What kinds of situations do you think are more appropriate for web or web-like apps?


I'm actually hard-pressed to think of any non-gaming interface that is better suited by a native app than a web app in 2017.

Five years ago native apps made a level of UX possible that was unheard of on the web, to say nothing of mobile. But today not only has HTML/js closed the gap, but whiz-bang native animations aren't impressive just on account of being novel anymore.


Would you mind sharing an example or pointing me to a good guide that explains this concept? How does functional programming make a problem less complex than OO or imperative? I've heard this a couple of times, but the intuition has never quite clicked for me.
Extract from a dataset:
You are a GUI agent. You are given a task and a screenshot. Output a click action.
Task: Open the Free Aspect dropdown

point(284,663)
Its state. Functional programs tend to have less state as their output is the same for some given input. With things like jquery you quickly introduce state, say is some dropdown open, which your next function will have to check is true or false before proceeding. And so on.


I'll give it a shot; functional programming style--some languages enforce it, some languages merely have features that allow for it if the author is disciplined enough to do so (JavaScript is in the latter camp)--generally eschews mutable state and side effects, i.e. a variable `foo` that is declared outside of the function cannot be altered by the function. Some "pure" functional languages restrict all functions to a single argument. This may feel like an unnecessary constraint (and opinions vary), but one thing that can't be denied is that it keeps your methods small and simple; in any case, it can be worked around by applying a technique called "Currying"[1], which is named after the mathematician & logician Haskell Curry, not the dish (also the namesake of the eponymous functional programming language [the mathematician, not the dish]).
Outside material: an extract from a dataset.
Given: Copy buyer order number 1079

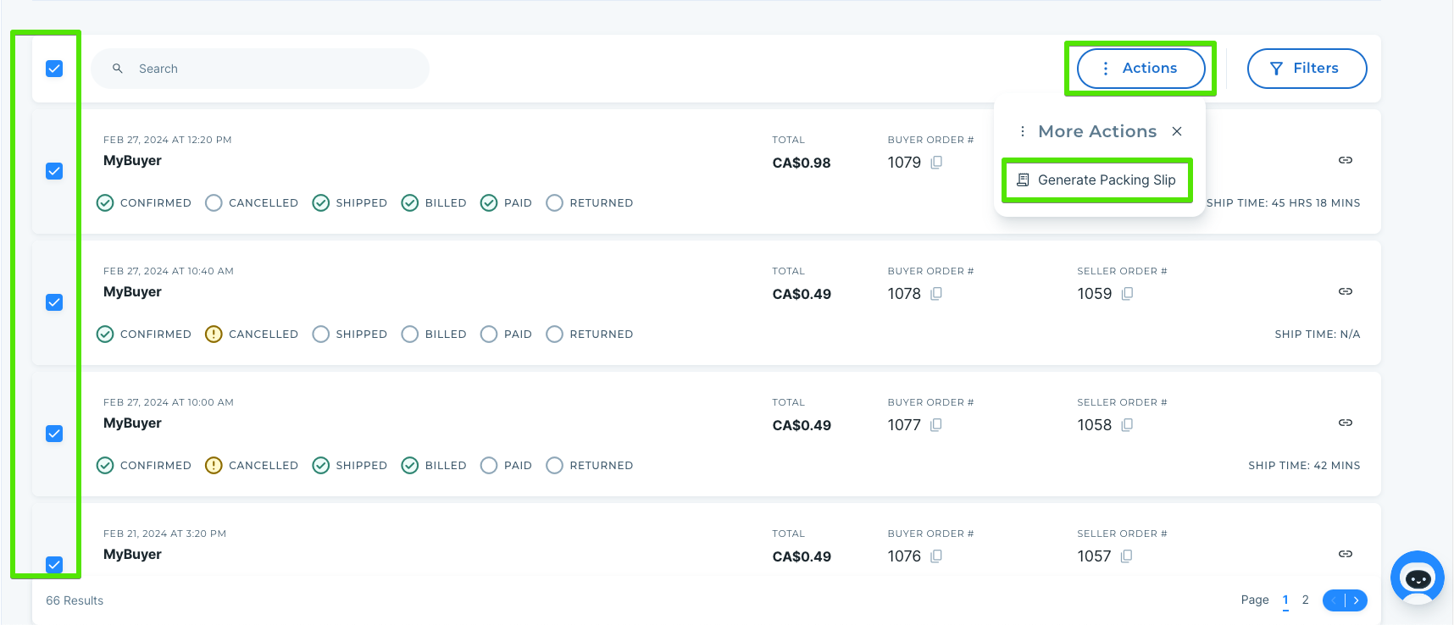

Because nothing outside of the function can be changed, and dependencies are always provided as function arguments, the resulting code is extremely predictable and easy to test, and in some cases your program can be mathematically proven correct (albeit with a lot of extra work). Dependency injection, mocks, etc are trivial to implement since they are passed directly to the function, instead of requiring long and convoluted "helper" classes to change the environment to test a function with many side effects and global dependencies. This can lead to functions with an excessively long list of parameters, but it's still a net win in my opinion (this can also be mitigated by Currying).
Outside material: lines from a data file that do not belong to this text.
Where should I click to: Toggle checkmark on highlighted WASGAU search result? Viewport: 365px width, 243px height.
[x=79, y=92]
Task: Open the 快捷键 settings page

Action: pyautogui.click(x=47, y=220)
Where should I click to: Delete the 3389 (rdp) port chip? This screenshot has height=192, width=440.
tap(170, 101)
A side-effect (hah) of this ruleset is that your code will tend to have many small, simple, and easy to test methods with a single responsibility; contrast this with long and monolithic methods with many responsibilities, lots of unpredictable side effects that change the behavior of the function depending on the state of the program in its entirety, and which span dozens or hundreds of lines. Which would you rather debug and write tests for? Tangentially, this is why I hate Wordpress; the entire codebase is structured around the use of side-effects and global variables that are impossible to predict ahead of runtime.

There is much, much more to functional programming (see Monads[2] and Combinators[3]), but if you don't take away anything else, at least try to enforce the no-side-effects rule. A function without side-effects is deterministic; i.e. it will always give you the same output for any given set of inputs (idempotence comes for free). Because everything is a function, functions are first-class citizens, and there are only a few simple data structures, it becomes easy to chain transformations and combine them by applying some of the arguments ahead of time. Generally you will end up with many generalized functions which can be composed to do anything you require without writing a new function for a specific task, thus keeping your codebase small and efficient. It's possible to write ugly functional code, and it's possible to write beautiful and efficient object-oriented code, but the stricter rules of functional style theoretically make the codebase less likely to devolve into incomprehensible spaghetti.

Manning Publications has a book[4] on functional programming in javascript, which I own but haven't gotten around to reading yet, so I can't vouch for it. However, it does seem highly applicable.

[1] https://en.wikipedia.org/wiki/Currying [2] https://en.wikipedia.org/wiki/Monad_(functional_programming) [3] https://en.wikipedia.org/wiki/Combinatory_logic [4] https://www.manning.com/books/functional-programming-in-java...


The correct version of the argument is that Facebook can afford to pay for extra bandwidth and reduced latency, but new market entrants cannot. Snapchat has plenty of funding.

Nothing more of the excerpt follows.